From: Steven Rostedt <rostedt@goodmis.org>
To: Linus Torvalds <torvalds@linux-foundation.org>
Cc: Peter Zijlstra <peterz@infradead.org>,
Andy Lutomirski <luto@amacapital.net>,
Linux List Kernel Mailing <linux-kernel@vger.kernel.org>,
Ingo Molnar <mingo@kernel.org>,
Andrew Morton <akpm@linux-foundation.org>,
Andy Lutomirski <luto@kernel.org>,
Nicolai Stange <nstange@suse.de>,
Thomas Gleixner <tglx@linutronix.de>,
Ingo Molnar <mingo@redhat.com>, Borislav Petkov <bp@alien8.de>,
"H. Peter Anvin" <hpa@zytor.com>,
"the arch/x86 maintainers" <x86@kernel.org>,
Josh Poimboeuf <jpoimboe@redhat.com>,
Jiri Kosina <jikos@kernel.org>, Miroslav Benes <mbenes@suse.cz>,
Petr Mladek <pmladek@suse.com>,
Joe Lawrence <joe.lawrence@redhat.com>,
Shuah Khan <shuah@kernel.org>,
Konrad Rzeszutek Wilk <konrad.wilk@oracle.com>,
Tim Chen <tim.c.chen@linux.intel.com>,
Sebastian Andrzej Siewior <bigeasy@linutronix.de>,
Mimi Zohar <zohar@linux.ibm.com>, Juergen Gross <jgross@suse.com>,
Nick Desaulniers <ndesaulniers@google.com>,
Nayna Jain <nayna@linux.ibm.com>,
Masahiro Yamada <yamada.masahiro@socionext.com>,
Joerg Roedel <jroedel@suse.de>,
"open list:KERNEL SELFTEST FRAMEWORK"
<linux-kselftest@vger.kernel.org>,
stable <stable@vger.kernel.org>,
Masami Hiramatsu <mhiramat@kernel.org>
Subject: Re: [RFC][PATCH 1/2] x86: Allow breakpoints to emulate call functions
Date: Mon, 6 May 2019 20:10:14 -0400 [thread overview]
Message-ID: <20190506201014.484e7b65@oasis.local.home> (raw)
In-Reply-To: <CAHk-=wje38dbYFGNw0y==zd7Zo_4s2WOQjWaBDyr24RCdK2EPQ@mail.gmail.com>
On Mon, 6 May 2019 15:31:57 -0700
Linus Torvalds <torvalds@linux-foundation.org> wrote:
> On Mon, May 6, 2019 at 3:06 PM Linus Torvalds
> <torvalds@linux-foundation.org> wrote:
> >
> > Why are you emulating something different than what you are rewriting?
>
> Side note: I'm also finding another bug on the ftrace side, which is a
> simple race condition.
>
> In particular, the logic with 'modifying_ftrace_code' is fundamentally racy.
>
> What can happen is that on one CPU we rewrite one instruction:
>
> ftrace_update_func = ip;
> /* Make sure the breakpoints see the ftrace_update_func update */
> smp_wmb();
>
> /* See comment above by declaration of modifying_ftrace_code */
> atomic_inc(&modifying_ftrace_code);
>
> ret = ftrace_modify_code(ip, old, new);
>
> atomic_dec(&modifying_ftrace_code);
>
> but then another CPU hits the 'int3' while the modification is
> going on, and takes the fault.
>
> The fault handler does that
>
> if (unlikely(atomic_read(&modifying_ftrace_code))..
>
> and sees that "yes, it's in the middle of modifying the ftrace code",
> and calls ftrace_int3_handler().
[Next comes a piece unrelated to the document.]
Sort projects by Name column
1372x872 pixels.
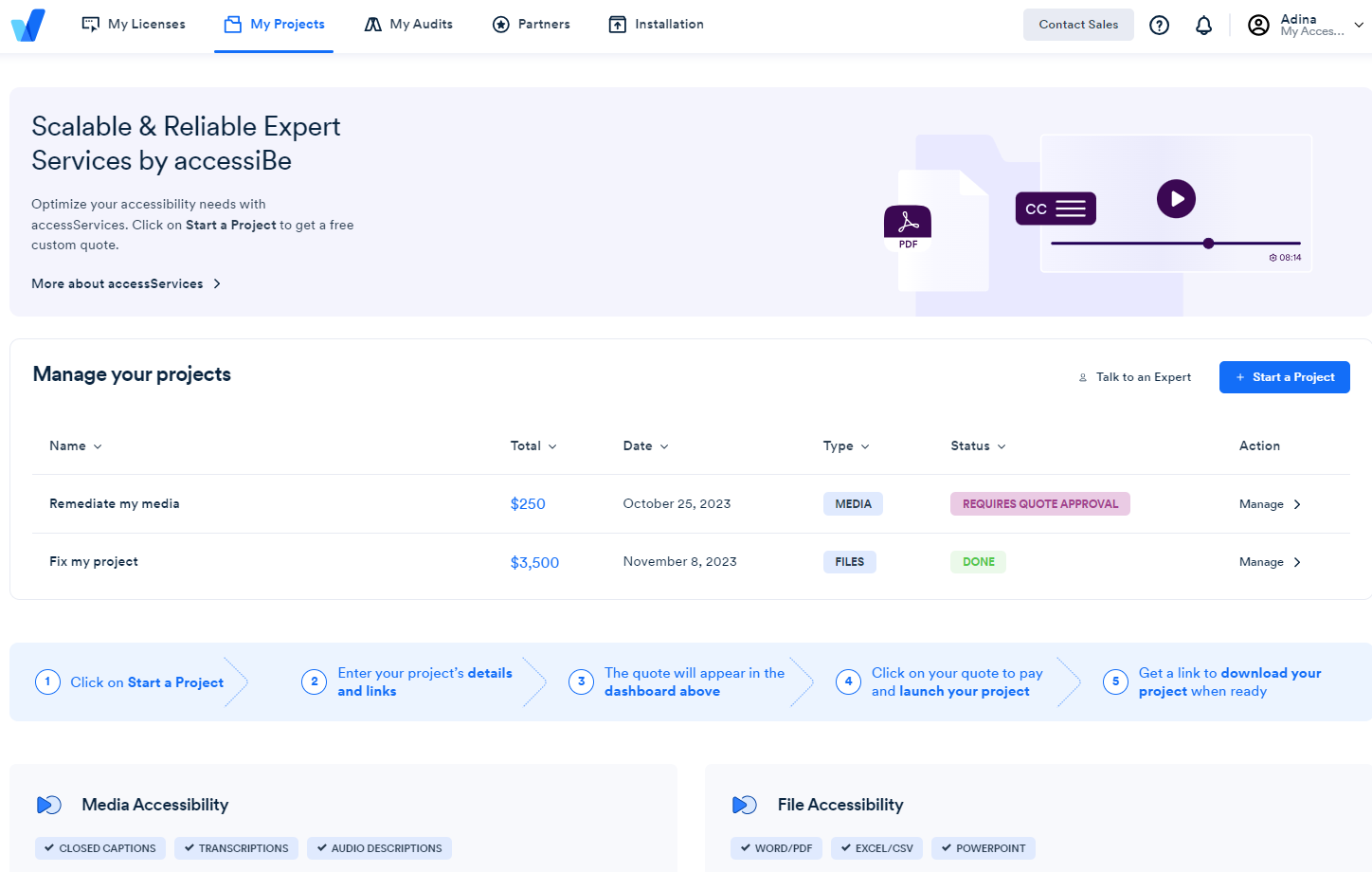pyautogui.click(x=75, y=446)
All good and "obviously correct" so
> far, no?
>
> HOWEVER. It's actually buggy. Because in the meantime, the CPU that
> was rewriting instructions has finished, and decrements the
> modifying_ftrace_code, which doesn't hurt us (because we already saw
> that the int3 was due to the modification.
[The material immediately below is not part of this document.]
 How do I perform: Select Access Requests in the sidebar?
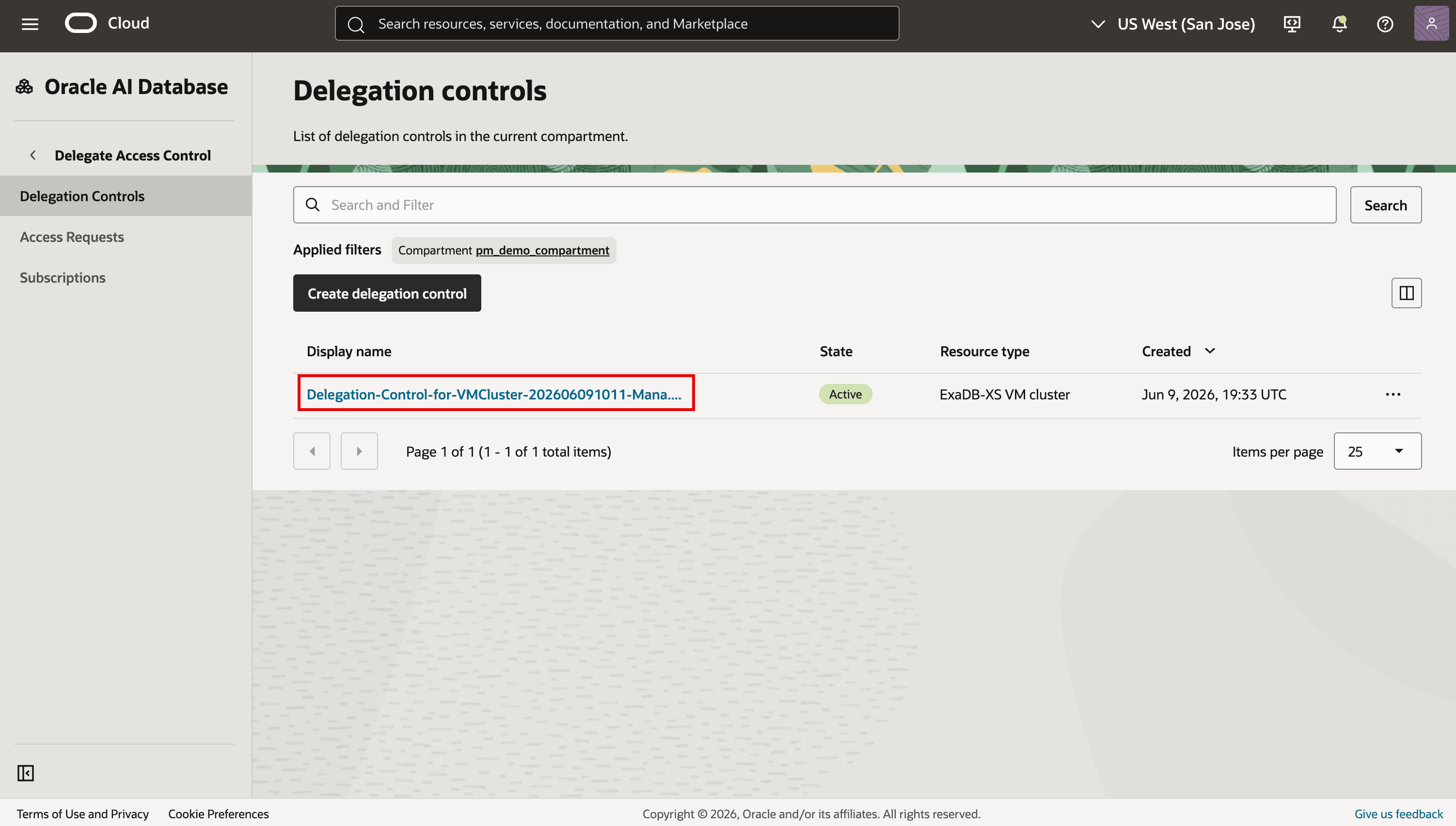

But the CPU that was rewriting instructions does a run_sync() after
removing the int3:
static void run_sync(void)
{
int enable_irqs;
/* No need to sync if there's only one CPU */
if (num_online_cpus() == 1)
return;
enable_irqs = irqs_disabled();
/* We may be called with interrupts disabled (on bootup). */
if (enable_irqs)
local_irq_enable();
on_each_cpu(do_sync_core, NULL, 1);
if (enable_irqs)
local_irq_disable();
}
Which sends an IPI to all CPUs to make sure they no longer see the int3.
>
> BUT! There are two different races here:
>
> (a) maybe the fault handling was slow, and we saw the 'int3' and took
> the fault, but the modifying CPU had already finished, so that
> atomic_read(&modifying_ftrace_code) didn't actually trigger at all.
>
> (b) maybe the int3-faulting CPU *did* see the proper value of
> modifying_ftrace_code, but the modifying CPU went on and started
> *another* modification, and has changed ftrace_update_func in the
> meantime, so now the int3 handling is looking at the wrong values!
>
> In the case of (a), we'll die with an oops due to the inexplicable
> 'int3' we hit. And in the case of (b) we'll be fixing up using the
> wrong address.
>
> Things like this is why I'm wondering how much of the problems are due
> to the entry code, and how much of it is due to simply races and
> timing differences?
>
> Again, I don't actually know the ftrace code, and maybe I'm missing
> something, but this really looks like _another_ fundamental bug.
>
> The way to handle that modifying_ftrace_code thing is most likely by
> using a sequence counter. For example, one way to actually do some
> thing like this might be
>
> ftrace_update_func = ip;
> ftrace_update_target = func;
> smp_wmb();
> atomic_inc(&modifying_ftrace_head);
>
> ret = ftrace_modify_code(ip, old, new);
>
> atomic_inc(&modifying_ftrace_tail);
> smp_wmb();
>
> and now the int3 code could do something like
>
> int head, tail;
>
> head = atomic_read(&modifying_ftrace_head);
> smp_rmb();
> tail = atomic_read(&modifying_ftrace_tail);
>
> /* Are we still in the process of modification? */
> if (unlikely(head != tail+1))
> return 0;
>
> ip = ftrace_update_func;
> func = ftrace_update_target;
> smp_rmb();
> /* Need to re-check that the above two values are consistent
> and we didn't exit */
> if (atomic_read(&modifying_ftrace_tail) != tail)
> return 0;
>
> *pregs int3_emulate_call(regs, ip, func);
> return 1;
>
> although it probably really would be better to use a seqcount instead
> of writing it out like the above.
>
> NOTE! The above only fixes the (b) race. The (a) race is probably best
> handled by actually checking if the 'int3' instruction is still there
> before dying.
>
> Again, maybe there's something I'm missing, but having looked at that
> patch now what feels like a million times, I'm finding more worrisome
> things in the ftrace code than in the kernel entry code..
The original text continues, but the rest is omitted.